— Start Text block —

What is Motherloss?
An article about the effects of a daughter losing her mother. The loss of a mother is never easy, but it can be devastating.
Motherloss is, in part, the absence of the maternal parent, through some form of loss. Some experience motherloss through death, some through physical separation or emotional separation. Others experience motherloss through mental illness, abandonment, neglect or abuse.
When adult women lose their mother, there is a sense of expectancy, as it is a natural part of the life cycle process. When a young girl loses her mother, there is a shift internally. She begins to try to identify and define that part of self which is feminine and maternal, that which will make up a large part of her eventual identity. She must try to do so alone.
For the girls who do not have a mother figure to assist them, there can be a radical difference in the way their personality develops, which can impact every developmental milestone into adulthood. Mothers generally provide a secure framework out of which self-identity is formed. When this is removed from a young girl's life, there is an early maturation process that takes place. What can sometimes be compromised are other necessary developmental building blocks, such as self-esteem, self-identity, peer and age appropriate developmental skills, as well as intimacy, attachments, perceptions of adequacy and values.

— End Text block —
— Start Records shown —

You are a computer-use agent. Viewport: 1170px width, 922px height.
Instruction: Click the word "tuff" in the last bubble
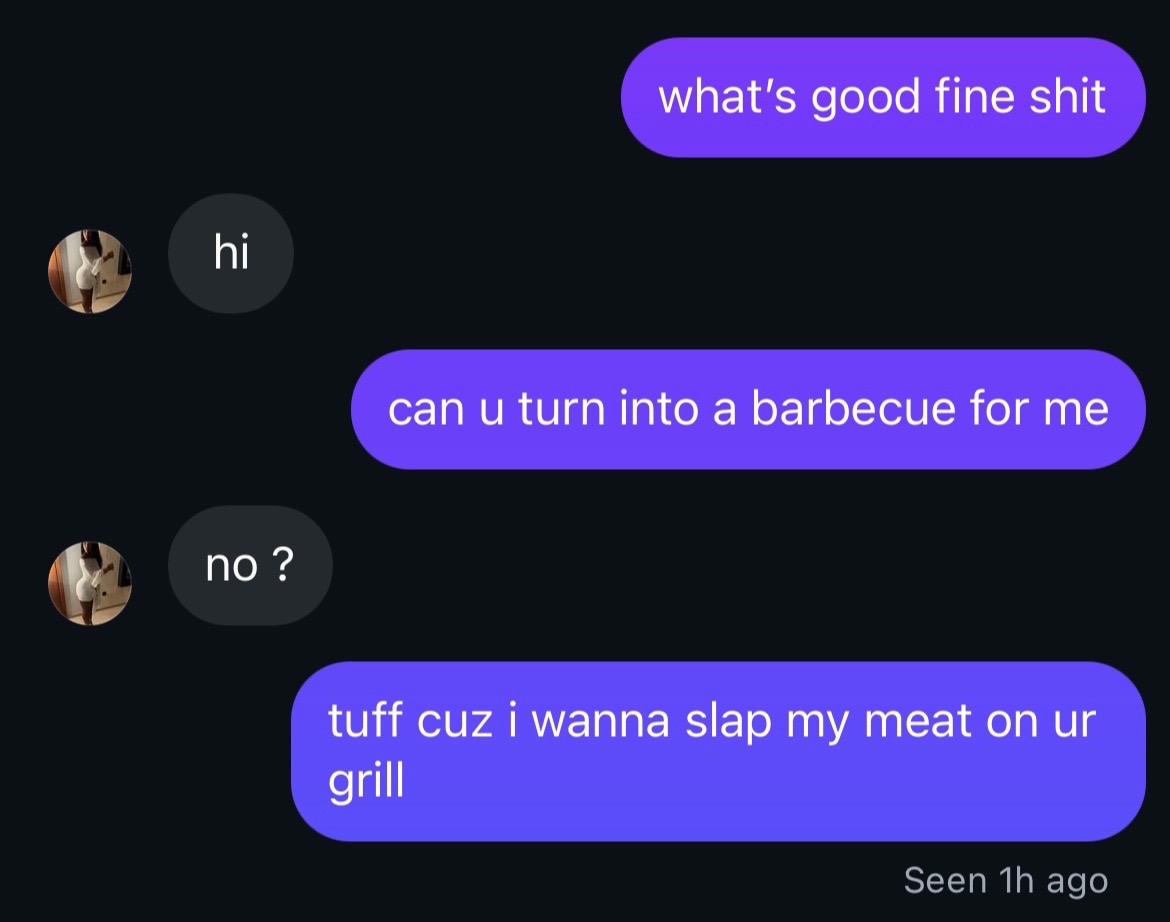(366, 721)
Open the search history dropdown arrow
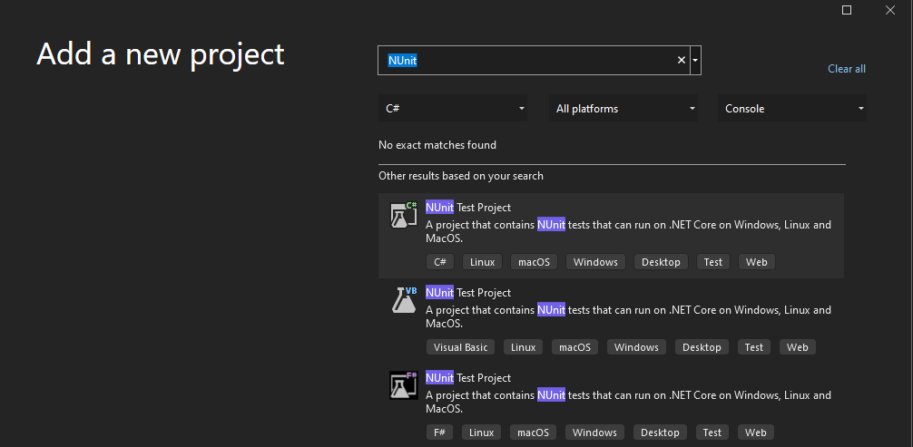Viewport: 913px width, 447px height. tap(696, 60)
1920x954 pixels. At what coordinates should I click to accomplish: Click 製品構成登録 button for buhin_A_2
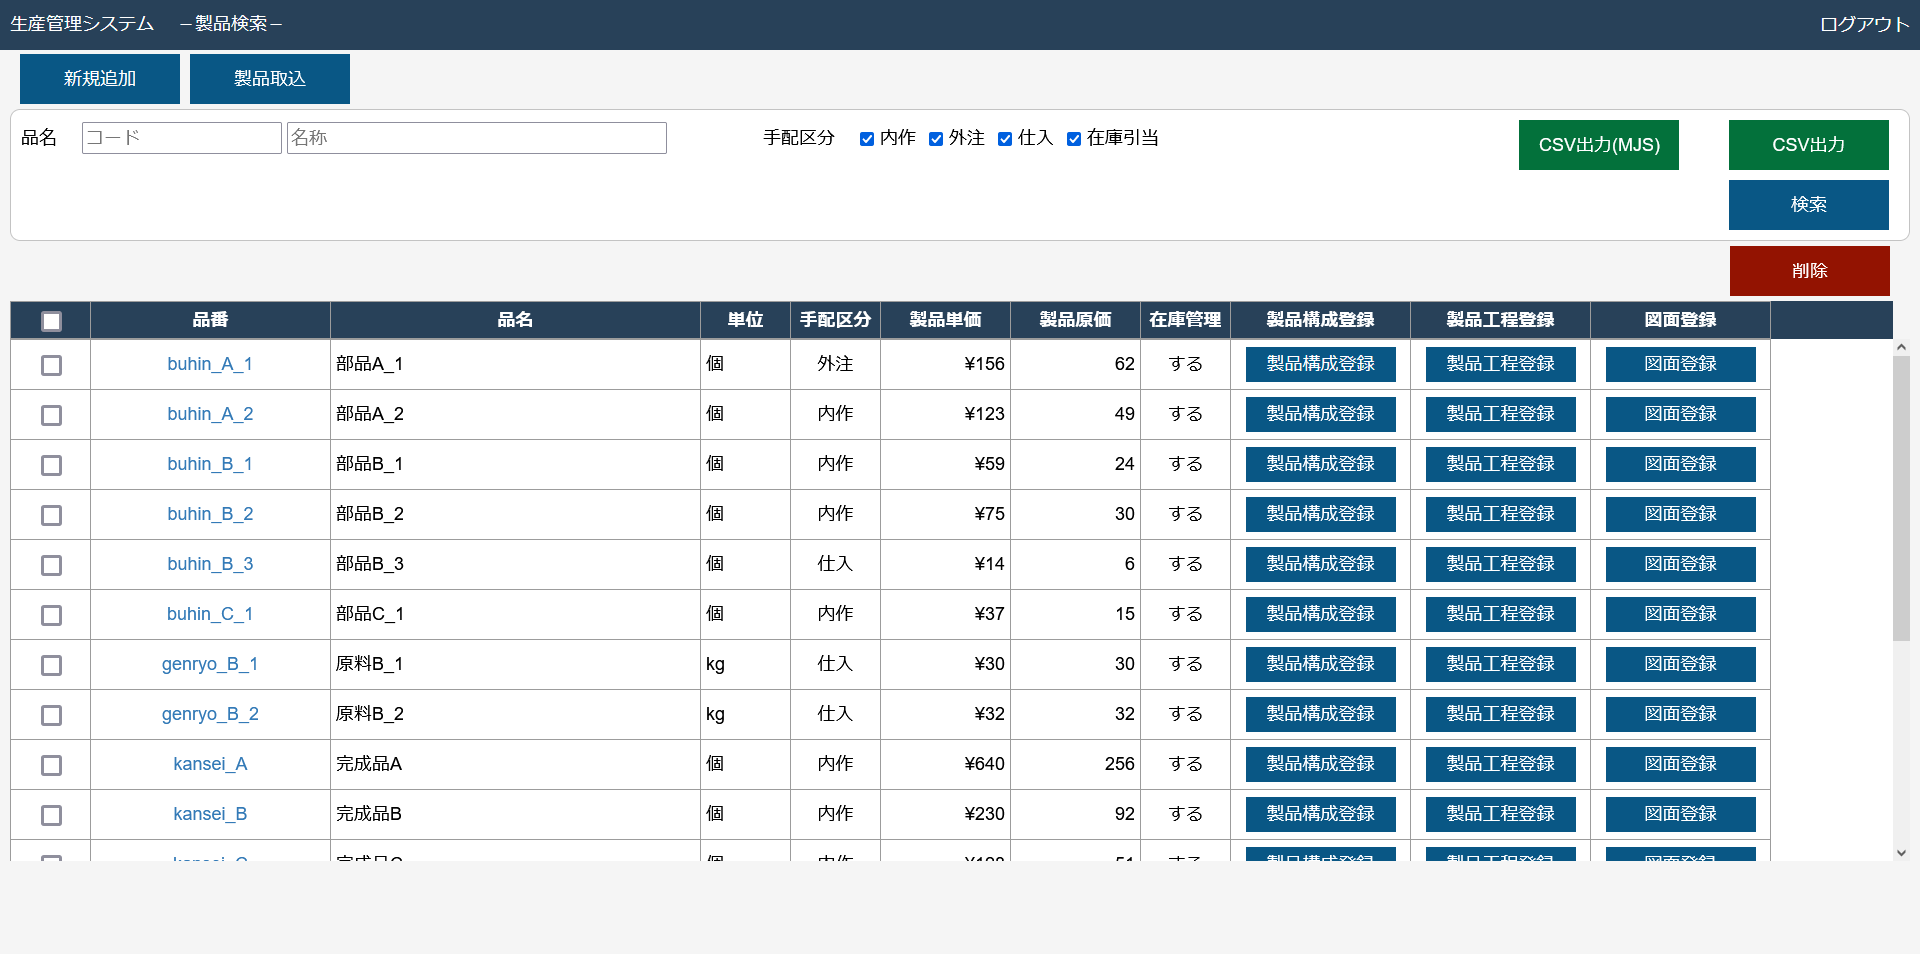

— End Records shown —

• [Required work]:
1/ Reproduce the screenshot pointing entries verbatim, covering all of them from the first instruction through the last, and omit the pictures from your output.
2/ Write the next part of the motherloss article, picking up after its final sentence.

• [Outputs for the tasks]:
1/
You are a computer-use agent. Viewport: 1170px width, 922px height.
Instruction: Click the word "tuff" in the last bubble
(366, 721)
Open the search history dropdown arrow
Viewport: 913px width, 447px height. tap(696, 60)
1920x954 pixels. At what coordinates should I click to accomplish: Click 製品構成登録 button for buhin_A_2

2/
The loss of a parent as an adolescent affects each individual differently, however, the effects can last a lifetime if not addressed. Sometimes it can be as subtle as recurring dating issues or even typical daily conversation abilities. Sometimes it can be as profound as being able to communicate with your own children, or worse, attaching to them. In rare occasions, it may cause a trauma-like state, causing the individual to block out much of the undesired or painful memories. In this situation, the person may not be able to function in areas well with mild to severe difficulty in many areas of life and no seeming reason for any of it. Too many times these individuals are lumped together in categories that would leave others to presume instability, troubled lives, or inability to perform 'normal' functions. Often, this only serves to exclude them from perceived 'healthy' peers, which only exacerbates the already existing issues. We call this comorbidity, and this is the ripple in the pond that reaches far and deep, even if the surface only looks slightly rippled.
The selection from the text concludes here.